EU to boost financial support for Palestinian Authority
14 Apr 2025
Palestinians look as smoke billows from an Israeli strike on a metalsmith workshop at the Zaytoun neighbouhood in Gaza City on Sunday. AFP
The European Union will increase its financial support for the Palestinian Authority with a three-year package worth around 1.6 billion euros ($1.8 billion), the European Commissioner responsible for the Middle East told Reuters in an interview.
European Union's foreign policy chief Kaja Kallas said on X, 'We are stepping up our support to the Palestinian people. €1.6 billion until 2027 will help stabilise the West Bank and Gaza. The EU will invest in essential infrastructure while delivering humanitarian aid and support for refugees. We are a long-standing partner for the PA'.
Kaja Kallas speaks in Luxembourg City on Monday.
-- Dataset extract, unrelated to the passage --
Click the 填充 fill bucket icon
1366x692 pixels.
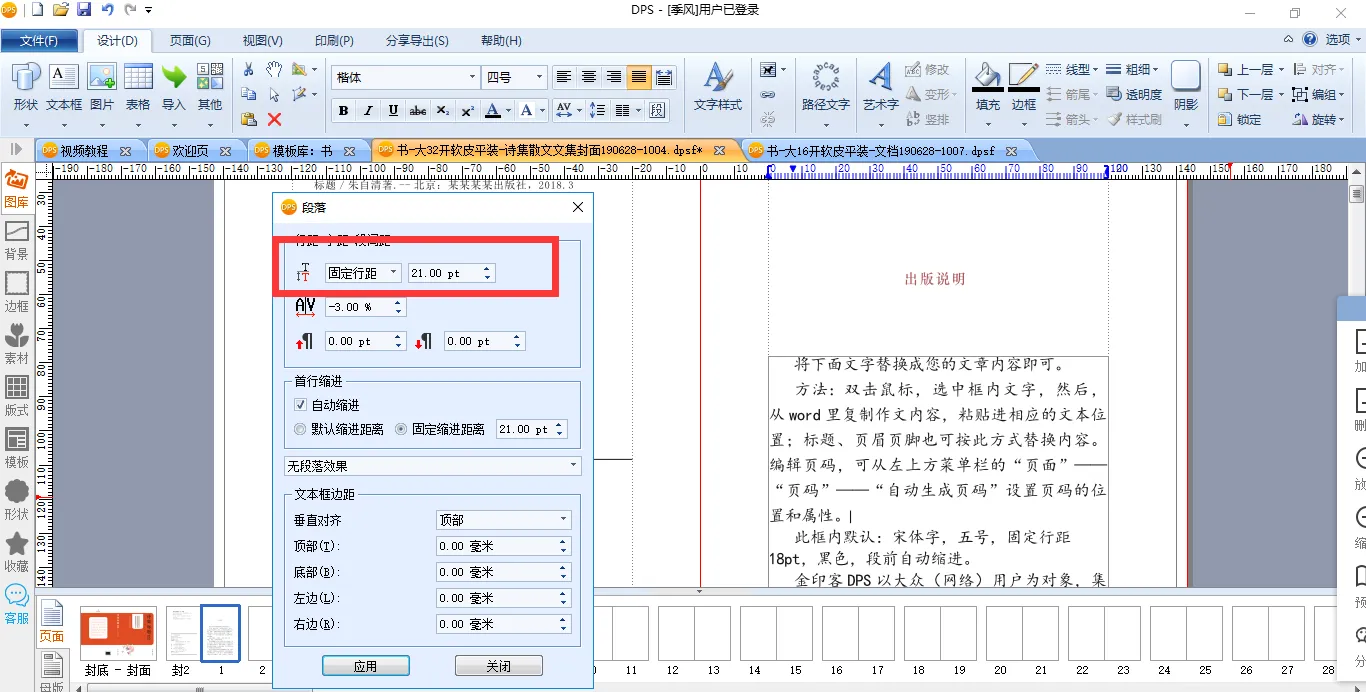[987, 87]
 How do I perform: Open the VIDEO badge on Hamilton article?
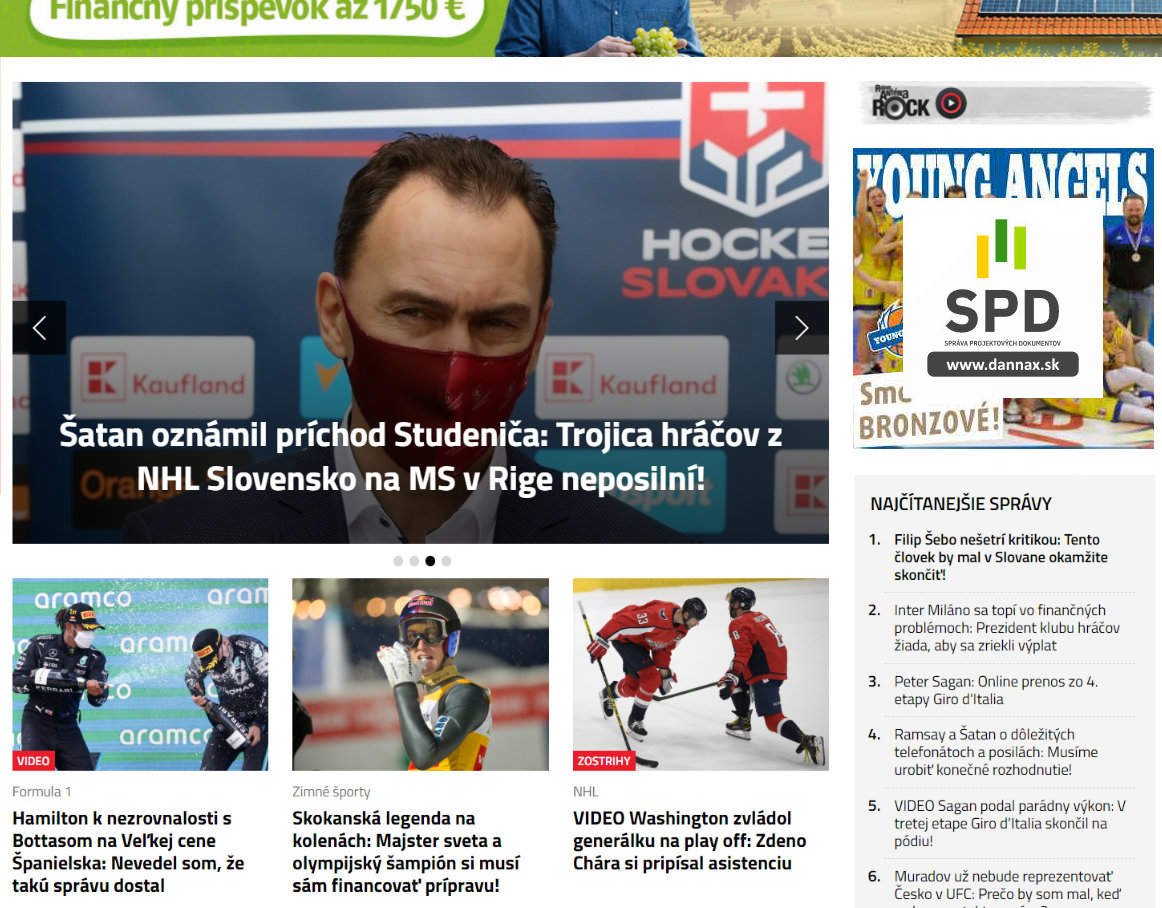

AFP
Dubravka Suica, the European Commissioner for the Mediterranean, said the financial support would go hand in hand with reforms of the Palestinian Authority, which has been accused by critics of corruption and bad governance.
"We want them to reform themselves because without reforming, they won't be strong enough and credible in order to be an interlocutor, not for only for us, but an interlocutor also for Israel," Suica said.
The commissioner's remarks came ahead of a first "high-level political dialogue" between European Union foreign ministers and senior Palestinian officials including Prime Minister Mohammad Mustafa in Luxembourg on Monday.
Palestinians help an injured elderly man following an Israeli strike in Gaza City on Sunday. AFP
The EU is the biggest donor to the Palestinians and EU officials hope the Palestinian Authority, which runs the West Bank, may also one day take responsibility for Gaza after the war between Israel and Hamas fighters comes to an end.
Israeli Prime Minister Benjamin Netanyahu's government, however, has so far rejected the idea of handing over Gaza to the PA and shunned the EU's broader aim of a two-state solution, which would include the establishment of a Palestinian state.
Suica said 620 million euros would go to financial support and reform of the PA, 576 million euros to "resilience and recovery" of the West Bank and Gaza and 400 million euros would come in loans from the European Investment Bank, subject to the approval of its governing body.
She said average EU support for the PA had amounted to about 400 million euros over the past 12 years.
"We are investing now in a credible manner in the Palestinian Authority," Suica said.